- [WHAT IS REQUIRED] Rewrite the part of the material that opens with the line containing "Task: Open the" and closes with the line containing "Action: click(421, 293)", replacing "Viewport" with "Window" and keeping everything else the same. Leave the pictures out of your answer.

— START —

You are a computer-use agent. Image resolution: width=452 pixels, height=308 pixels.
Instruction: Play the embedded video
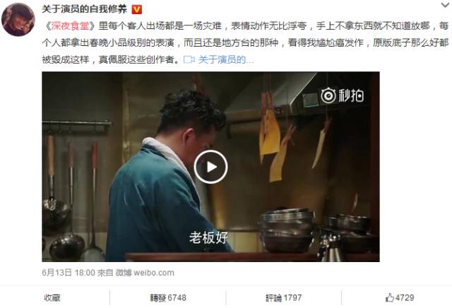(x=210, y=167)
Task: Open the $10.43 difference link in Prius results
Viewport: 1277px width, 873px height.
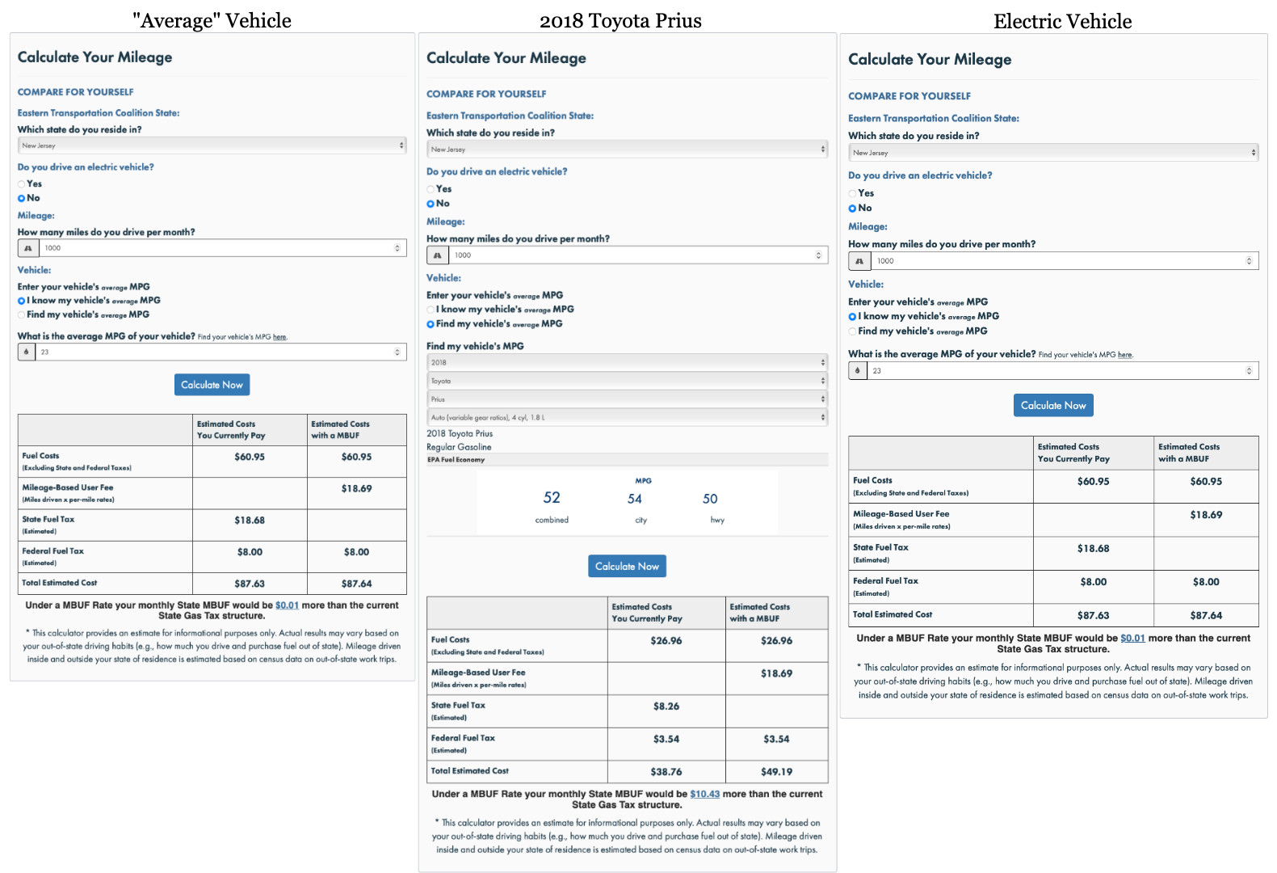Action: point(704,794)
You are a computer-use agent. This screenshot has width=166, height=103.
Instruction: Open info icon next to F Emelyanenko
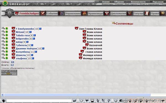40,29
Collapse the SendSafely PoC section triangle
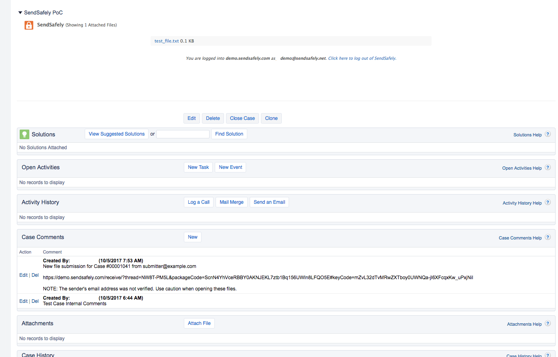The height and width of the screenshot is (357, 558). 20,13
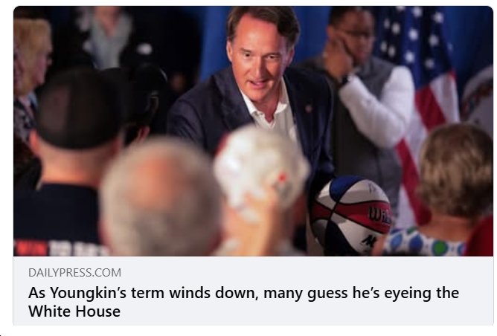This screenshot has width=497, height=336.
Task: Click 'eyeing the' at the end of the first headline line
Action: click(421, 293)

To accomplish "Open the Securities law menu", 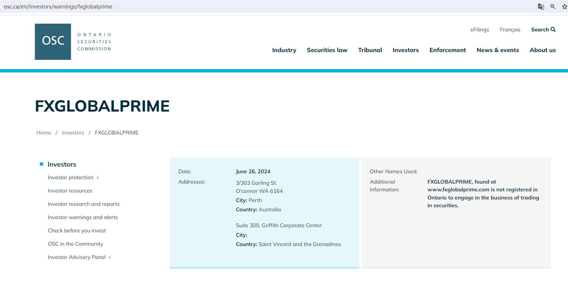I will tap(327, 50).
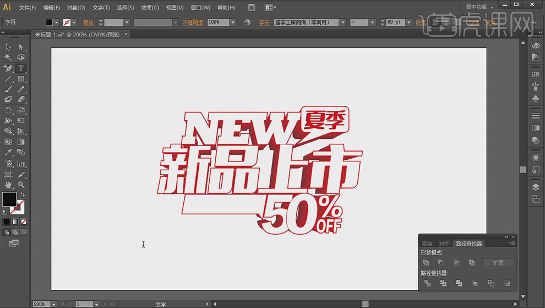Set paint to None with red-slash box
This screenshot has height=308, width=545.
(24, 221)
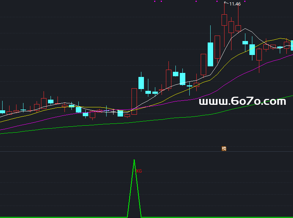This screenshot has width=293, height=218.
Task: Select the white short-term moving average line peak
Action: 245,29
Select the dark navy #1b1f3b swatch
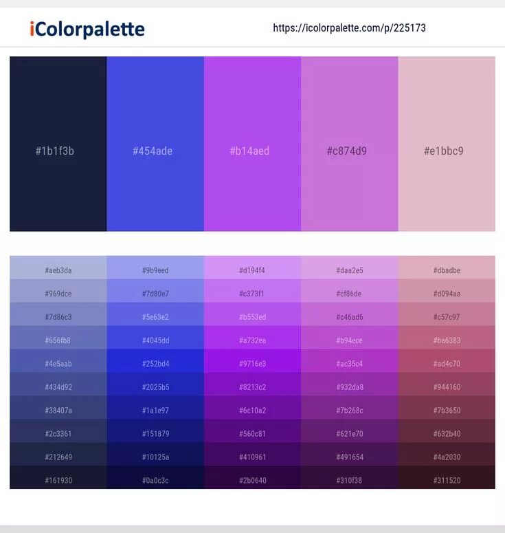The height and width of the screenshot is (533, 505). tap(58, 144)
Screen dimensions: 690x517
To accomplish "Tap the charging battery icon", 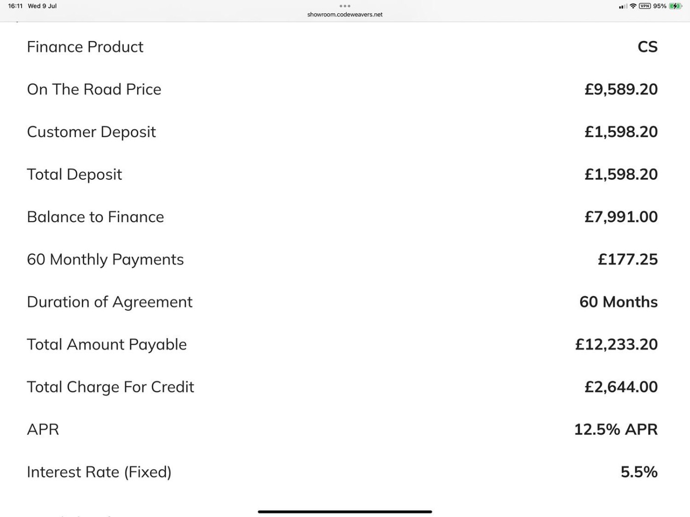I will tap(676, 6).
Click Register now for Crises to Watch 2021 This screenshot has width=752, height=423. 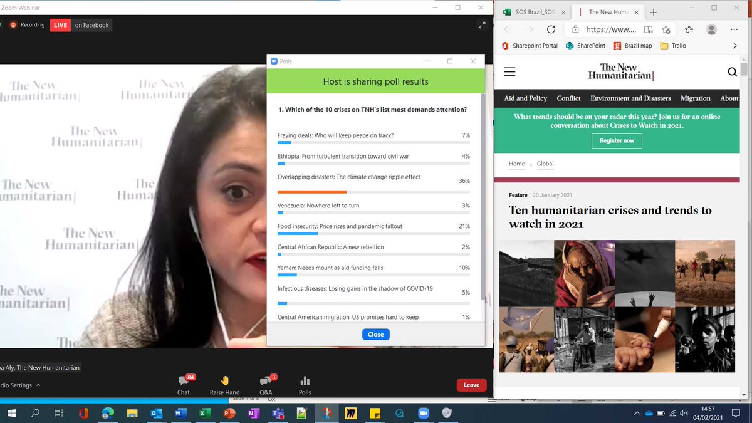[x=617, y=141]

— END —

- [EXERCISE OUTPUT]
Task: Open the $10.43 difference link in Prius results
Window: 1277px width, 873px height.
Action: point(704,794)
You are a computer-use agent. This screenshot has width=166, height=103.
Instruction: Open info icon next to F Emelyanenko
40,29
Collapse the SendSafely PoC section triangle
The height and width of the screenshot is (357, 558). 20,13
This screenshot has width=497, height=336.
Task: Click 'eyeing the' at the end of the first headline line
Action: click(421, 293)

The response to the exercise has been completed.